In checking my work against the internet, I came across the accepted answer, which hinges on comparing each person in the room against anyone previously analyzed. So the second person has a $\frac{364}{365}$ chance of not colliding with the first birthday, the third person has a $\frac{363}{365}$ chance of not colliding with the first and second birthdays, and so on. Generalizing this comparison process to ${n}$ people, and then taking to complement probability, we get a final answer of:

$$ 1- \frac{\binom{365}{n} {n}!}{365^{n}}$$

My question: What is the initial solution above failing to take into account that makes it produce different results from the accepted answer? I can see that the equations we derive for any room size ${n}$ within both solutions are different, but conceptually where does the initial solution break down?

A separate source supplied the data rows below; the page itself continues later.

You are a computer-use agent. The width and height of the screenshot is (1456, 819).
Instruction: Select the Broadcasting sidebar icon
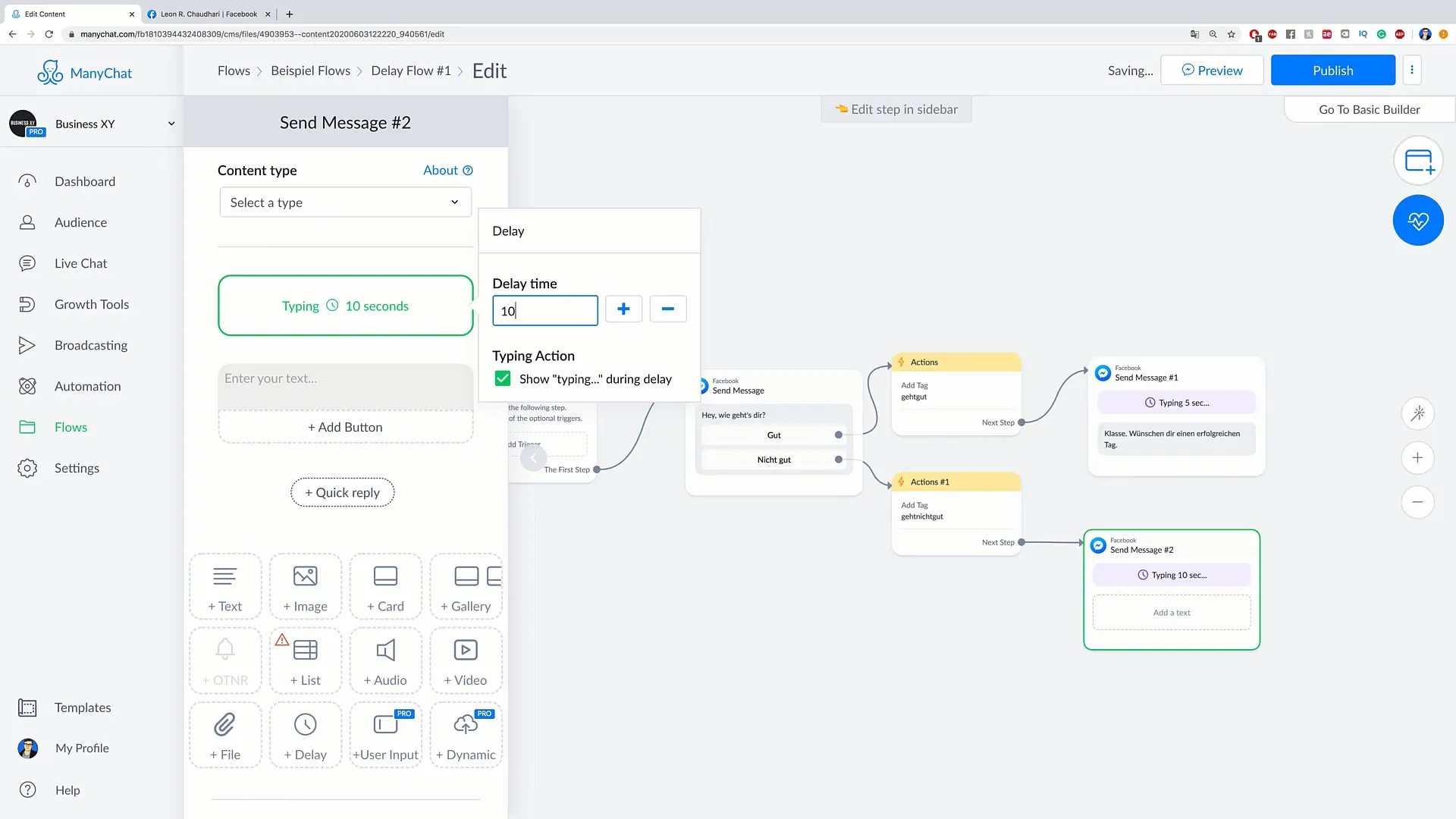(26, 344)

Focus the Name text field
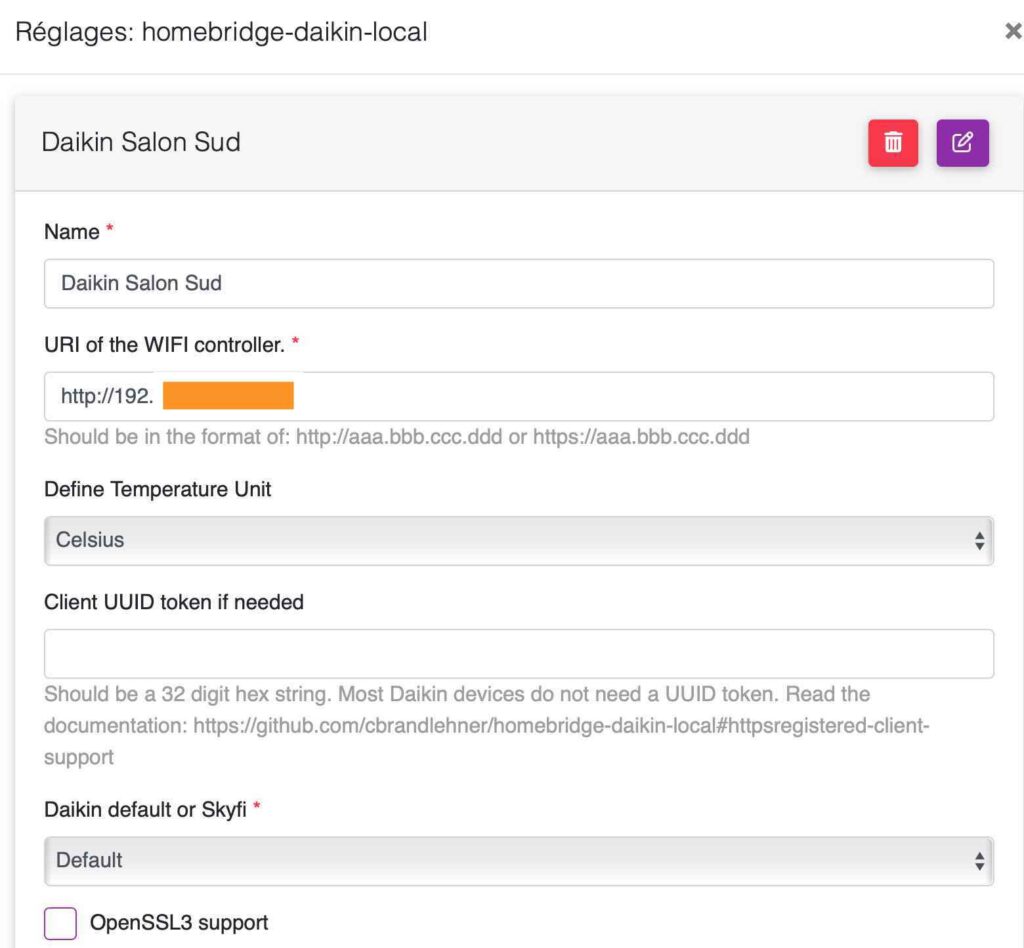pyautogui.click(x=519, y=283)
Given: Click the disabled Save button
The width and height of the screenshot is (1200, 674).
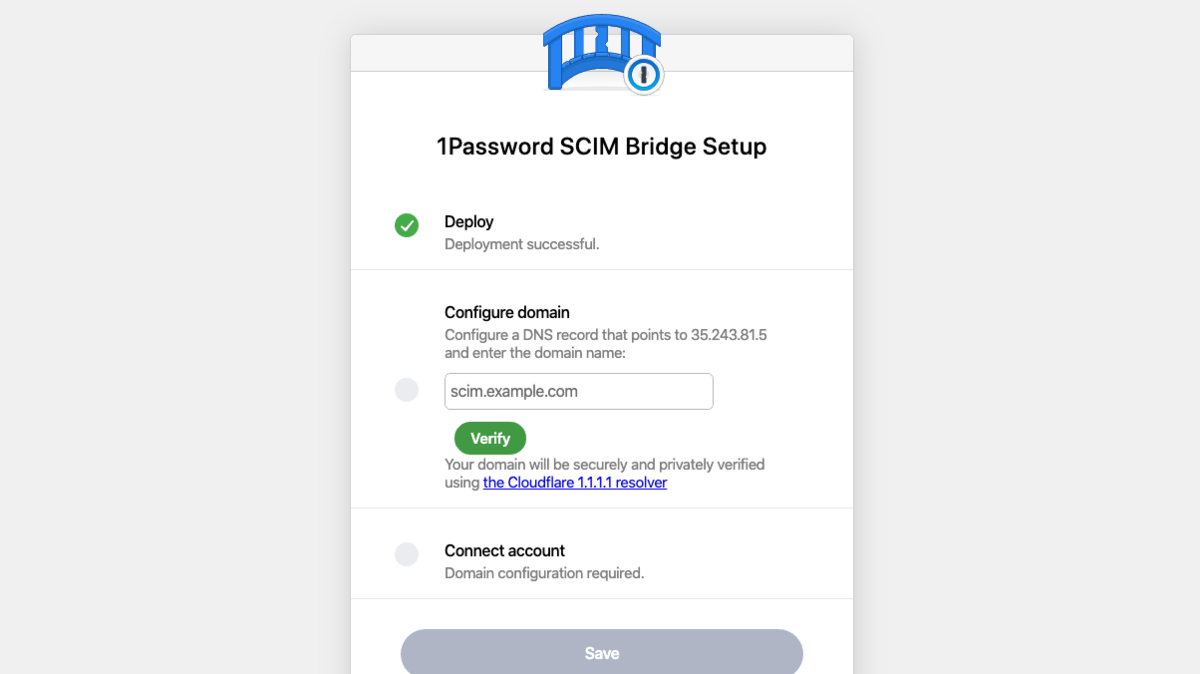Looking at the screenshot, I should pyautogui.click(x=601, y=652).
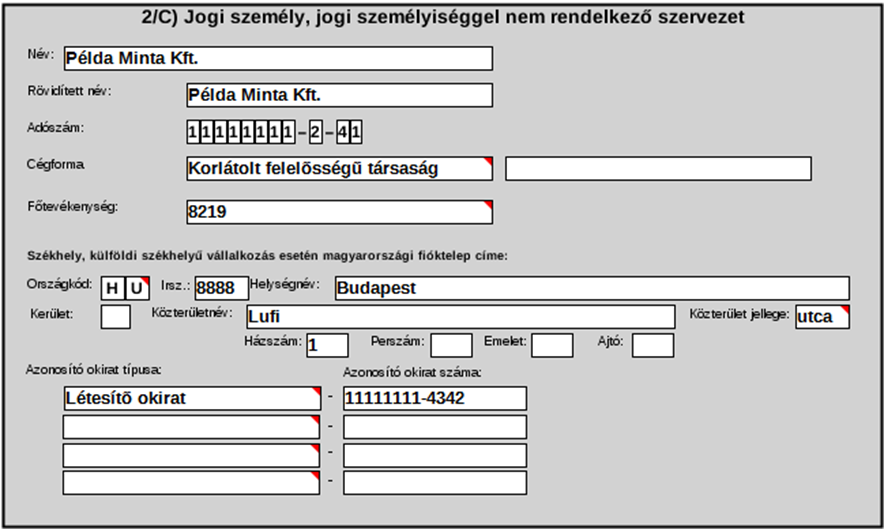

If I had to take a guess, I would say that the problem with my initial solution lies in "assuming that the probability of two people sharing a birthday is independent of all other pairs sharing a birthday," but I'm still struggling to grasp why that independence assumption is invalid...

Any help would be appreciated. Thanks!

P.S. In case my explanation of the two methods was unclear, both are detailed on the Birthday Problem Wikipedia page. What I termed the "accepted answer" is detailed in the section "Calculating the Probability", while my "initial solution" is under the section "A simple exponentiation."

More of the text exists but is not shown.